他冷笑:“轻点?本座看,就要疼死你才好!”
她就是这样的人,为了变强可以铤而走险;为了救人可以不顾自己的死活。
痛可以忍,命可以不要。
他最痛恨她这一点。
他可以陪她来救朝照月,可以帮她完成她想做的事,但是他无法忍受她对自己的轻慢。
她就这么从进入水云天开始,一直忍到了现在!
她抱住了枕头,低声道:“燕燕,我都这样了,你怎么还骂我?”
他冷笑:“本座看,你就是没有疼够!”
他嘴上说得坏,上药的动作却放轻了许多。
这魔头向来力气大,此时却生怕弄疼了她。
虽有金钟护身,那雷蛇鞭子没有把她抽出个内伤来,但那到底朝太初已经是元婴大圆满,背后一片血肉模糊,显然是下了死手的。
本来他黑着脸给她上药,恨不得把她瞪穿。
但是渐渐的,就有些变了味。
她的背后本来如同一片洁白的美玉,此时却如同美玉有裂;形状漂亮的肩胛骨像是一片蝴蝶,隐约可见她细而柔韧的腰肢,有漂亮的人鱼线若隐若现。
有一种柔韧的美感,像是一件精美的艺术品。
长发青年强迫自己不要去看她。
——但是他要给她上药,这于是变成了一种酷刑。
尤其是不怎么擅长忍耐,时常显得放肆而暴虐的魔族。
他漂亮的喉结,极不明显地滚了滚。
她的背后如同烈火烧灼,一直到敷到了清凉的药膏,才觉得好过了一些。
她细微的颤动,肩胛骨就如同颤抖的蝴蝶。
他猛地移开了视线,漂亮的丹凤眼眼角一抹潋滟的红,转过去灌了两杯凉茶。
好一会儿,他才声音沙哑地问她:
“疼么?”
她以为他还在生闷气。
于是说:“燕燕,还有些疼。”
这魔头危险地眯起了丹凤眼:
——她又在撒娇。
——狡猾的人族,肯定又想这样哄他。
她就是这样可恶,从来都是做了惹他生气的事情,就轻飘飘一句她疼,就能把他哄地团团转。

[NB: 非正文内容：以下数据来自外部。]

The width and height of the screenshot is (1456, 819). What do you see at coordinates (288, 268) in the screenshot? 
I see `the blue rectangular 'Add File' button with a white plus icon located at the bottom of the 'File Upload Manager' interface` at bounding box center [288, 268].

他碰一下都怕她化了的人,却要忍着这样的疼,一声不吭。
这魔就是非常双标,自己怎么摸爬滚打都觉得无所谓;但是一想到她这么能忍,就觉得难以忍受。
他渐渐意识到,这种情绪叫做心疼。
本座有些心疼她。
——他这样想。
她感觉到魔气暴躁又克制,像是压抑着什么汹涌的情绪,她发现自己渐渐地可以分辨出魔气当中的情绪,于是一顿,想转过去看看这只魔消气了没有。
腰上却突然间被一双修长的大手扶住了,“燕燕?”
他的手并不细腻,反而粗糙修长,像是铁箍一般将她的腰握住。
滚烫的呼吸落在了她的腰上,引起了一阵战栗。
她浑身一僵,耳朵飞速地红了。
微微想要转过身,却被按住了腰。
她身量修长,但是在这体型远超人族的魔面前,却显得很娇小;他一用力,就托住她的腰,把她往榻上一送,下一秒,一个滚烫的吻,落在了她的腰窝上。
她微微一颤。
暴虐的野兽,在她的脊背上,落下了细碎又虔诚的吻。
怜惜又偏执,虔诚又疯狂。
滚烫的吻,顺着那条鞭子抽过的痕迹,从脊骨一路细碎地吻了上去。
这条恶犬一边用滚烫的吻融化她,一边还要顶着那残缺的魔角,问她:
“这里疼么?”
“这里呢?”
第49章 神树菩提一
吻落在了鞭伤旁的肌肤上, 和那些清凉的药膏一起,仿佛真的驱散了那烧灼般的疼痛的,取而代之的, 则是那种被珍惜对待的感觉。
滚烫炙热,又带着小心翼翼的珍惜。
这种感觉真奇怪。
她明明是个元婴期的修士, 在任何时候都不会被人当做需要被照顾的对象。反而, 她总是要站出来挡在别人前面,疼要忍着, 痛要咬牙,她永远清楚自己是别人的支柱。
长此以往, 她身上缺乏许多应有的特质。
她受过很多次的伤, 是个很能忍的人;
但是今天, 他似乎下定了决心想要叫她闷哼出声。
脊背和腰窝又是那样敏感的地方,比起如同被细麻麻的电吻过一般的酥麻,痛似乎来得更容易忍受一些,尤其是这魔头流水般的黑发落在她的背上, 凉丝丝又撩人,仿佛冰火两重天。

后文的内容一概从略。